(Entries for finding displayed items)
· · · · · · ·

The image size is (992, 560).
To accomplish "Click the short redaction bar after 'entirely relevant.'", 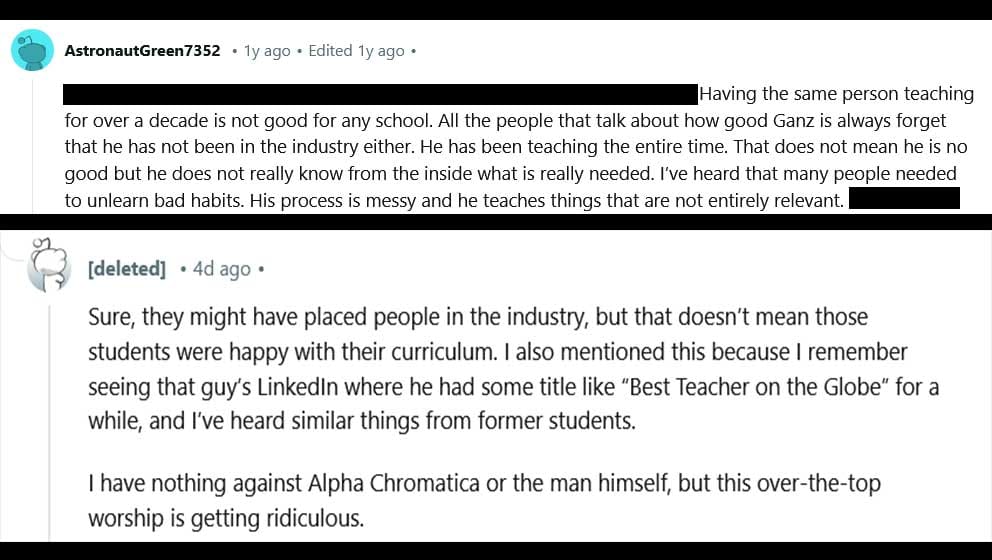I will [904, 199].
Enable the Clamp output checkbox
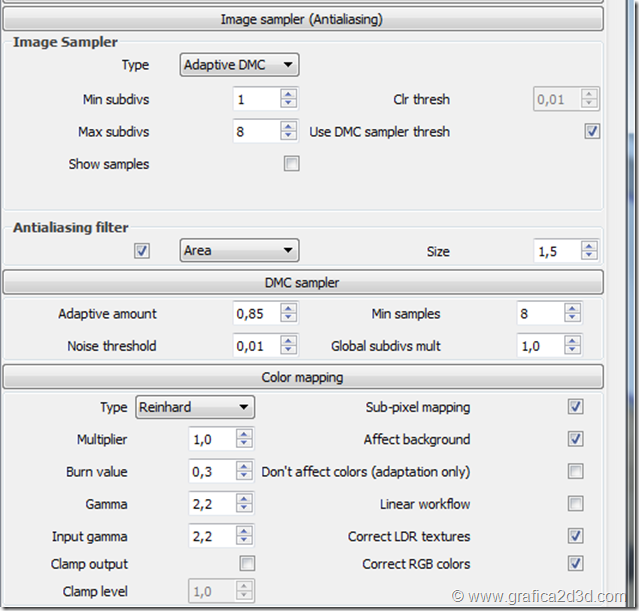Viewport: 639px width, 611px height. tap(247, 564)

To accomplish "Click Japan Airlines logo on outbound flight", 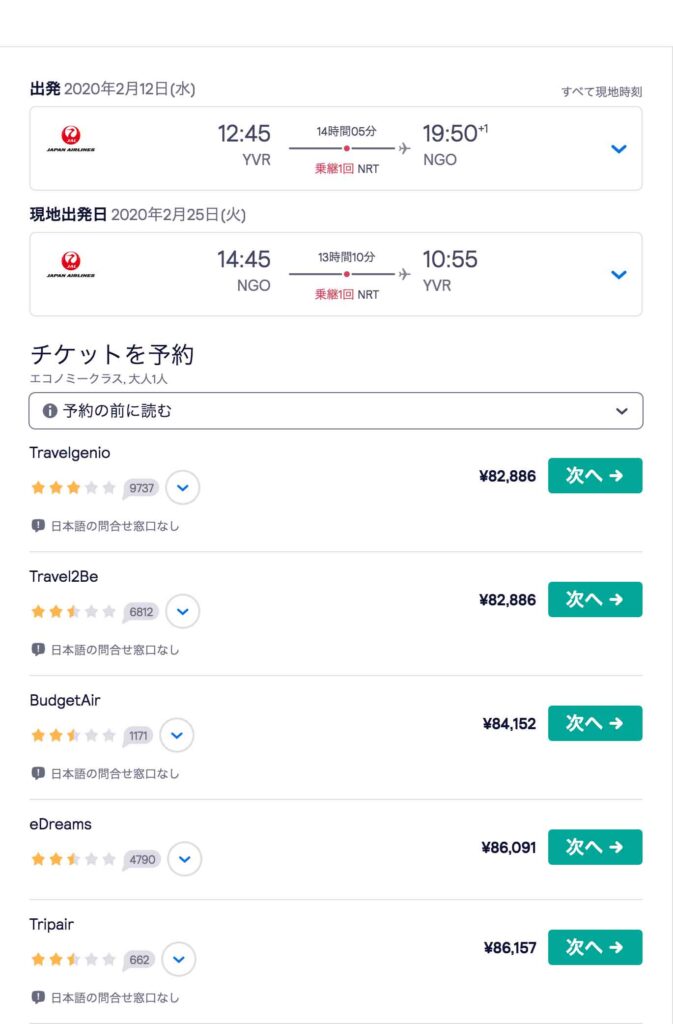I will point(71,138).
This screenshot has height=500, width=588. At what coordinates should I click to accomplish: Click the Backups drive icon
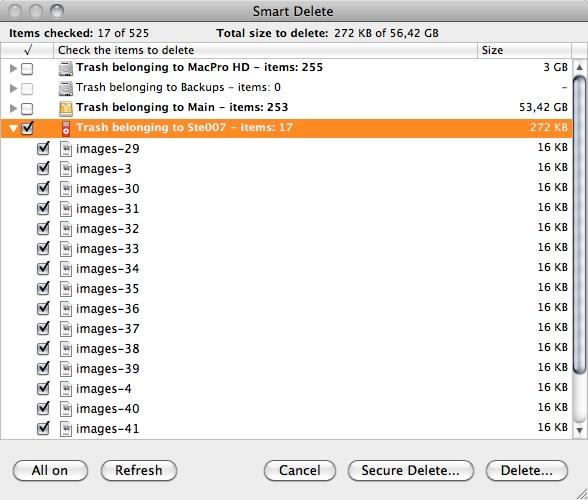[66, 88]
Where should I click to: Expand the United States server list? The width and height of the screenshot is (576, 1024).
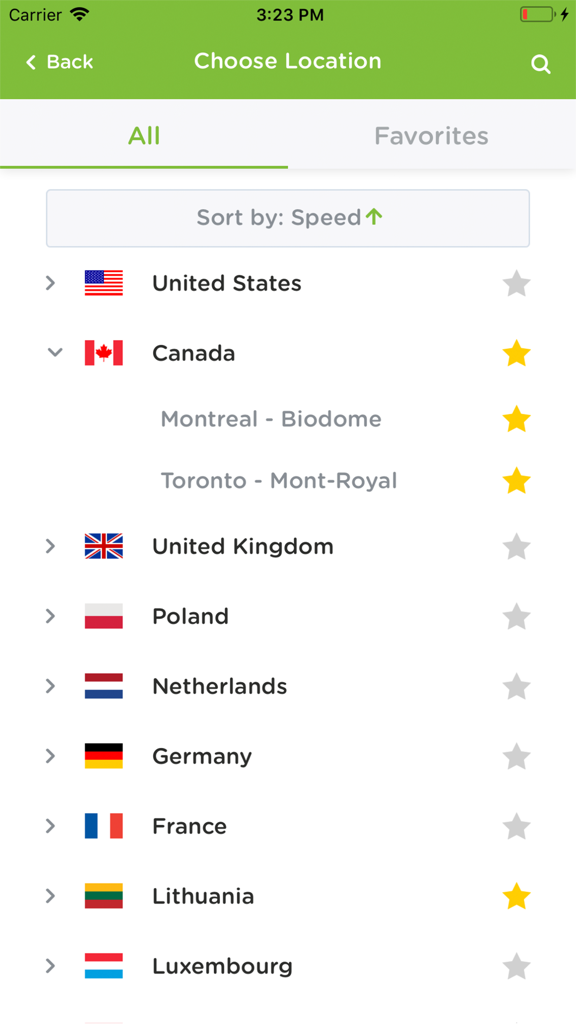click(x=51, y=283)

· · · · · · ·

• TASK TO CARRY OUT
Pick out each line of the entries above that contains the word "screenshot", and copy those lines unchanged.

• TASK ANSWER
This screenshot has height=500, width=588. At what coordinates should I click to accomplish: Click the Backups drive icon
Where should I click to: Expand the United States server list? The width and height of the screenshot is (576, 1024).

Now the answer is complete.